Soccer may not have the statistical curiosities that changed baseball, such as DIPS, WARP, and WHIP (which could double as names for East Village clubs), but head coach Kevin McCarthy is spending his time turning the beautiful game into a numbers game.
“The old adage is that soccer is a sport where the game is the best teacher,” McCarthy said. “Most coaches are instinctual, and I count myself among them. But as I’ve learned, the more we can quantify, the more it supports my instincts. And when it doesn’t, we can correct the flaws. It just brings me to another level of instinct and understanding.”
In his 2003 book Moneyball, Michael Lewis tracked Oakland A’s General Manager Billy Beane and his team as they took a new approach to another game that, for all its number crunching, also boiled down to a coach’s gut feelings.
Things begin to change, however, when it comes to measuring soccer performance. It’s a game where discrete situations are nearly impossible to isolate. A home run is always just a home run—one pitch, one swing of the bat. One could expand the context to an entire at-bat. A goal in soccer, on the other hand, can be the culmination of several minutes of constant action involving 22 players.
Finding the right combination of measurable elements becomes a painstaking task. “We’ve stolen every model we can possibly find,” McCarthy said. “From UNC to Arsenal to Messiah College—a very good Division III program.”
Without a staff to spool through hours of game footage, creating a comprehensive statistical snapshot of a game is even harder. Nearly all the professional teams and many of the top college programs use state-of-the-art analysis software like ProZone and Gambreaker to generate customized reports. But at Columbia, funding is the barrier.
Still, McCarthy says Columbia’s method of trial-and-error has proven successful.
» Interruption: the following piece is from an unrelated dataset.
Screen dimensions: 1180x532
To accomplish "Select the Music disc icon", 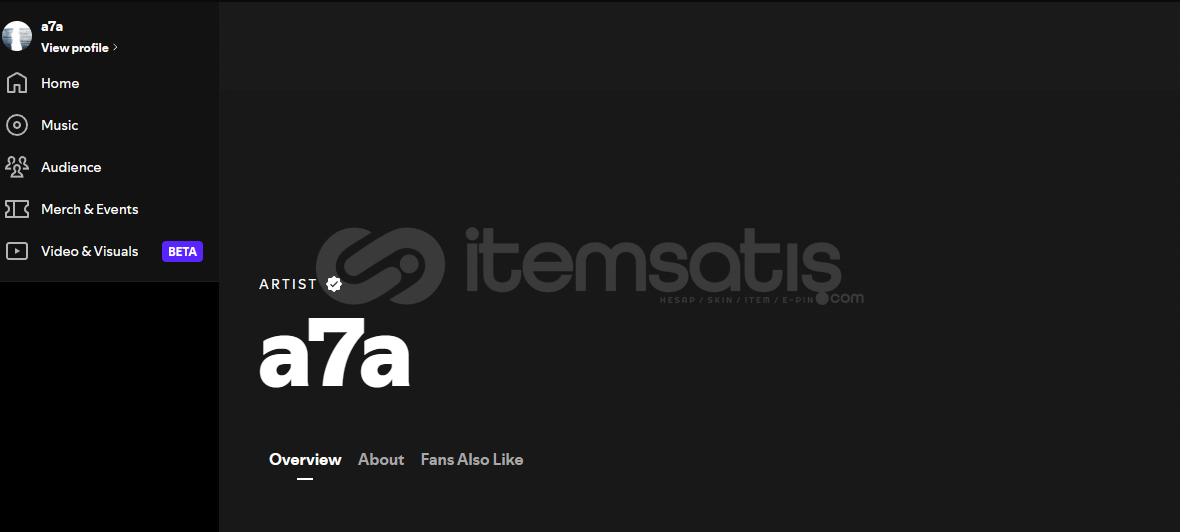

Besides shots, shots on goal, the win-loss percentages of 50-50 balls, and the time the ball spends in various quadrants of the pitch, the coaching staff has tailored a few important numbers to game situations. For Columbia’s offensive style of play, the time spent within six yards of the byline is key. Looking even closer at these situations, McCarthy examines how many of them led to a quality cross into the penalty area—a clear indicator of how many chances the Lions are creating.
“It’s a way of creating deliberate practice,” McCarthy said. “It’s also a way of creating feedback, which all performance-oriented people crave.”
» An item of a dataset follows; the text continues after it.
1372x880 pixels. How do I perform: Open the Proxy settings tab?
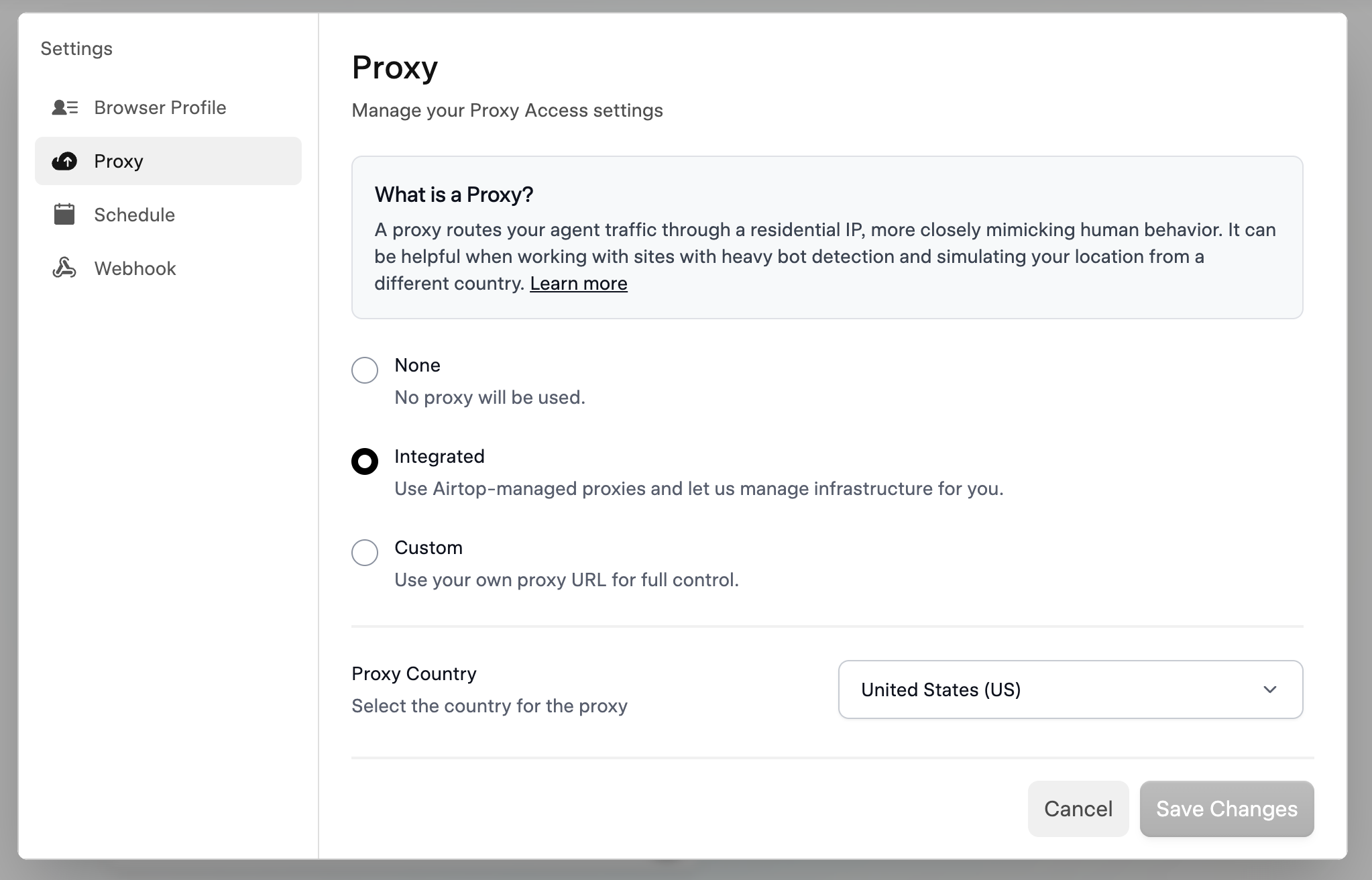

The team has responded positively. “The players love having that knowledge,” he added. “When they can clearly see what’s expected, when I can show them numbers, it helps them and they can take ownership of it.”
When performance can be so objectively quantified, it increases accountability in the squad. But what might push one player to work even harder runs the risk of doing considerable damage to another’s morale. That’s why McCarthy knows he has to be careful in presenting such detailed analyses. “There are areas where evaluations are better done personally than publicly,” he said.
Whether these measurements will have a long-term impact on the team’s results remains to be seen. I am still of the mind that in a game like soccer, intangibles like momentum can have a far greater effect than in baseball. Some of my distinguished colleagues might add that there is no stat for heart—I wouldn’t go that far.
But McCarthy realizes that when it comes to the locker room before game time, there’s nothing like an old-fashioned, get-one-for-the-Gipper pep talk.
“Before the game we’re not going to sit and look at statistical charts,” McCarthy said. “That’s where we’re going to get the blood up and get ready to go.”